Af etmek ve buna rağmen affettiğin hususta aynı muameleye tabi tutulmak bence daha ağır tazminat konusu olmalı.
Oysa hukuk ve mahkemeler ne yazık ki olayın kendisini değil.., taraflardan birinin ortaya attığı tamamen ipsiz sapsız iddiaları kovuşturuyor. Diyeceksiniz ki sonunda eğri doğru ortaya çıkacaktır. O sona ulaşmak bazen imkansız oluyor ne yazık ki. Zira karı-koca olarak hayata birlikte atılmış, temelinde sevgi gibi duygularında olduğu bir ortak yaşamda eşlerden birinin diğerini dövmesi, sövmesi, küçük düşürmesi hangi neden ile HAKLI HALE GELEBİLİR?
İşte hukuka taraflardan biri bu nedeni aratırken bile manevi işkence yaşanıyor.

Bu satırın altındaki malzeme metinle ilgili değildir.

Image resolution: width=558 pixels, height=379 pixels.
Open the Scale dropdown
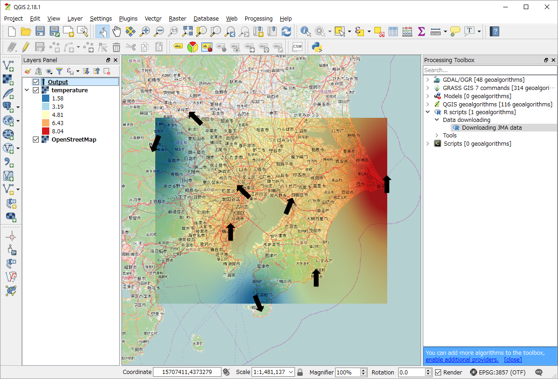(x=291, y=372)
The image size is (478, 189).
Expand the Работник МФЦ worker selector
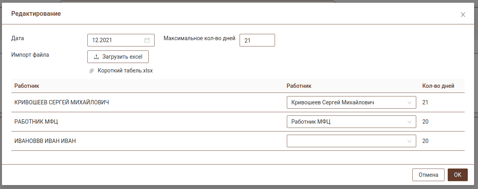(x=346, y=122)
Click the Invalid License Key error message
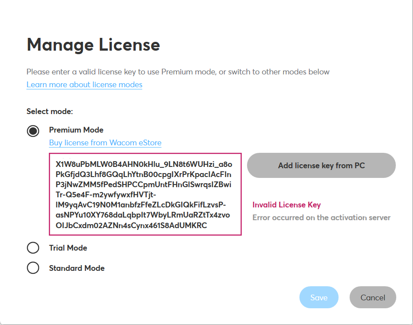 (x=286, y=205)
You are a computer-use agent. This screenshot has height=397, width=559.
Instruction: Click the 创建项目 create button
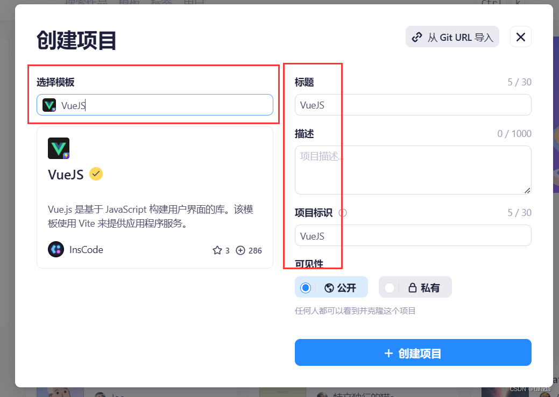click(x=413, y=352)
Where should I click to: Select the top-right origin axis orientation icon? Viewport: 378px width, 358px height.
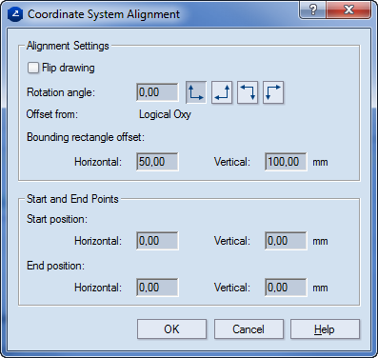pos(248,92)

Şimdi Avukatlar bana yine diyecekler ki..,"cognis burası hukuki sorunların tartışıldığı bir forum. Burayı siz içinizi dökme aracı haline getirdiniz."
Oysa ben şunu tartışmak istiyorum..,
Boşanma davaları neden eşlerin birbirine işkence davaları haline dönüşüyor?
Neden bu kadar uzuyor?
Bu süreçte çocukları ile maddi ve manevi zor durumda kalan kadın AFFETME MECBURİYETİne düşüyor.
Hukuk dayak yiyen kadının "aslında nasıl bir kadın" olduğunu araştırırken.., nafaka dahi ödememiş diğer eşe hiçbir cezai şart koymuyor.
Ve bir şekilde affetmiş olan kadın tekrar aynı sıkıntıya düştüğünde o olayı Hukuk münferit bir olay olarak ele alıyor.
Peki bunun devamlılık arzetmesi, kişinin bir daha yapmayacağını söyleyerek diğerinin inancı ile oynamasının hiç mi müeyyidesi yok?
Bu konuda yargıtay içtihadı VAR MI?
Teşekkür ederim.
Peki...,
Benim anlamakta zorlandığım konuya gelince.., Kendi konum ile emsalleyerek dile getireyim. Eşim ile evliliğim temelde alkol, dayak ve eve bakmaması ile yokoldu. Ama gerek DEFALARCA PİŞMAN olduğunu söylemesi, gerek küçük bir ilçede olmanın ve sosyal çevrenin baskısı, gerek ailemin muhafazakar tutumu, gerek çocuklarımın varlığı, gerekse benim kendisine inanmam ile tekrar tekrar barıştık. Tekrar tekrar aynı süreçler yaşandı.
Ne oldu...?
Hukuk eşime yaradı. Hukuk bana "Sen affettin. Şimdi çek cezanı" diyor.
Veya en son meydana gelen olay ile boşanma davasını ele alıyor. Oysa manevi olarak yaşanan dram bambaşka. Defalarca inanmışlığın yıkıntısı daha ağır.
Kimse hele ki Türkiye'de ve küçük çevrelerde mağdur olan eşin tamamen özgür istek ve arzusu ile eşini affederek aynı süreci tekrar yaşamaya aday olacağını iddia etmemeli.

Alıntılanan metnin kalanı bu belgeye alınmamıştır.